Deep Desulfurization by the Adsorption Process of Fluidized Catalytic Cracking (FCC) Diesel over Mesoporous Al−MCM-41 Materials

Abstract

Al−MCM-41 adsorbents with different SiO2/Al2O3 molar ratios (100, 50, and 30) were synthesized and used for desulfurization of a commercial diesel fuel (sulfur content = 1786 ppmw) at 373 K. The adsorbents were characterized by means of X-ray diffraction, N2 adsorption isotherm, Fourier transform infrared, and high-resolution transmission electron microscopy techniques. The adsorption capacity for sulfur-containing compounds was found to follow the order: Al−MCM-41(50) > Al−MCM-41(30) > Al−MCM-41(100) (the number in parentheses is the SiO2/Al2O3 ratio hereafter).

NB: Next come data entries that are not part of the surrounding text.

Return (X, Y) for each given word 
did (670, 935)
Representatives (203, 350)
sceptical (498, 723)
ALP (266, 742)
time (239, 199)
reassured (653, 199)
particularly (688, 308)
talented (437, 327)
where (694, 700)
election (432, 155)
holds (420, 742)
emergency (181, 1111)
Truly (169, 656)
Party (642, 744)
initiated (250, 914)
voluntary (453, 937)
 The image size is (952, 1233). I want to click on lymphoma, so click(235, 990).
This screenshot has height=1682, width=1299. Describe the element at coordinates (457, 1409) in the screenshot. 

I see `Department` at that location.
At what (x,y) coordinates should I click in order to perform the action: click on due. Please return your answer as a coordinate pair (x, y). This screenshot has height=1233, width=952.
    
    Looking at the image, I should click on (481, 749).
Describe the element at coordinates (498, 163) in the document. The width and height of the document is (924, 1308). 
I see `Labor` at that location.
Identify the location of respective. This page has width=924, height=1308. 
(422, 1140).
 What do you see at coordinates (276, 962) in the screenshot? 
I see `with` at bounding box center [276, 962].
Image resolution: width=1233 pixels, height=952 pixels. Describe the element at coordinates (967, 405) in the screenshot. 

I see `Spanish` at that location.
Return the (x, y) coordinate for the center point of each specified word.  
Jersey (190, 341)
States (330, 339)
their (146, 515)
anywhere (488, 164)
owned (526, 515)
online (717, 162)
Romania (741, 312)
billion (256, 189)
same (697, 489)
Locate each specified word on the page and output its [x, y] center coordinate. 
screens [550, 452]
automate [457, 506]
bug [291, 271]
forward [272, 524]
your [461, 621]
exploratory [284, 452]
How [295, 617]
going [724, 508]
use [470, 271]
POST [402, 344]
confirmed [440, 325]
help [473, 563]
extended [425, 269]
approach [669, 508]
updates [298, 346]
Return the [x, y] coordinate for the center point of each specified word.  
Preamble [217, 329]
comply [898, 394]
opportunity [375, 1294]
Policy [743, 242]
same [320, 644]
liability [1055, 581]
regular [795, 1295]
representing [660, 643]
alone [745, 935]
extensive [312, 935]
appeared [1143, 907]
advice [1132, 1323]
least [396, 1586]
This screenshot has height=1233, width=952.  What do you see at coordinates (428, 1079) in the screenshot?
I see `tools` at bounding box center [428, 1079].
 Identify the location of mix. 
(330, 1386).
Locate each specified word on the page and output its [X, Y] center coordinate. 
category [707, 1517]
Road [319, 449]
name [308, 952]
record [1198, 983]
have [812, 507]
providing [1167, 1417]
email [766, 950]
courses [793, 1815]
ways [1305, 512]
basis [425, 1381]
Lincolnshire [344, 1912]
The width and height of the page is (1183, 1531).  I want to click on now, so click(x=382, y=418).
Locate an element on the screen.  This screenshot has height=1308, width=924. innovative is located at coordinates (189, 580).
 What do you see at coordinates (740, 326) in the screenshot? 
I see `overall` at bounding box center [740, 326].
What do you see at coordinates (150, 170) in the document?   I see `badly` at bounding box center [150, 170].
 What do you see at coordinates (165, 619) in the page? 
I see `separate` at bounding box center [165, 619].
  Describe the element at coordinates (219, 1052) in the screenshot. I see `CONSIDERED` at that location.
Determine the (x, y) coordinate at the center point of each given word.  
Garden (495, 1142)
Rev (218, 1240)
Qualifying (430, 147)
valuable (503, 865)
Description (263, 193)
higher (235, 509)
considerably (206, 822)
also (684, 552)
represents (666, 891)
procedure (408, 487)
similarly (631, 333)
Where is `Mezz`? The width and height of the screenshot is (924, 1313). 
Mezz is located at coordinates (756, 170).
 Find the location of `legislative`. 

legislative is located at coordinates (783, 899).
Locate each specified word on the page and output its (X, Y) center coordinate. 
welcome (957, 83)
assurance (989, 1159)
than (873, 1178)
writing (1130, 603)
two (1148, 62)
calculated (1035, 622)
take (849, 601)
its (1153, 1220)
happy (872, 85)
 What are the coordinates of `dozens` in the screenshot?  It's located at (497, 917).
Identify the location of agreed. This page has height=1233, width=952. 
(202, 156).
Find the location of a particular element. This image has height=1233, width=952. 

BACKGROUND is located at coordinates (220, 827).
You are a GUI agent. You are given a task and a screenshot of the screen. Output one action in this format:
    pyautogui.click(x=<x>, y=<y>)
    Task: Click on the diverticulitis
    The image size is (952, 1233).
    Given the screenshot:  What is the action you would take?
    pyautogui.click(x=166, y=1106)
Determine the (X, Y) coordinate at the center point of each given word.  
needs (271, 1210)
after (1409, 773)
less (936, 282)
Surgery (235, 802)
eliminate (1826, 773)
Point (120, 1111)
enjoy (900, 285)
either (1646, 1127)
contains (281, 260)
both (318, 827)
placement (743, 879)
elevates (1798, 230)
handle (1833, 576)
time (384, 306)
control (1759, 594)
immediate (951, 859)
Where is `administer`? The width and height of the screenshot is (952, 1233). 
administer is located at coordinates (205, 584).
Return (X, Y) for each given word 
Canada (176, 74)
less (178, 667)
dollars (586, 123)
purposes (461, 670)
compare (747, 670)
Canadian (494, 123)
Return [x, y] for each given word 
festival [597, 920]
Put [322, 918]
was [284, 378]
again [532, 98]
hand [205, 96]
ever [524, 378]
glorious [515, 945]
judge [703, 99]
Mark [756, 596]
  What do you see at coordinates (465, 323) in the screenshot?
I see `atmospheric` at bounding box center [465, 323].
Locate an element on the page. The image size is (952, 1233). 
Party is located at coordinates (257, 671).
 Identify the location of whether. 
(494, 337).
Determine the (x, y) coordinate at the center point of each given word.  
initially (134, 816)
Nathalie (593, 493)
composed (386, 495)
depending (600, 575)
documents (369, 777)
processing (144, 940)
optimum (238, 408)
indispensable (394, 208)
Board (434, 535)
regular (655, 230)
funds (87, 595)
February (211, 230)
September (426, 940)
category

The efficiency of sulfur removal is 95% over Al−MCM-41(50) at the initial state and still above 75% after a cumulative effluent volume of 17 mL. The effect of the adsorption temperature on the adsorption capacity of Al−MCM-41(100) was investigated. The results indicate that high temperature is disadvantageous for desulfurization. After the regeneration of a spent Al−MCM-41(100) sample (calcined at 823 K for 6 h), there is good recovery of the adsorption capacity. In addition, with the presence of Cu+ ions in Al−MCM-41, there is enhancement in the adsorption capacity and sulfur removal efficiency at 373 K and the effect can be related to the formation of π complexation between sulfur-containing compounds and Cu+ ions.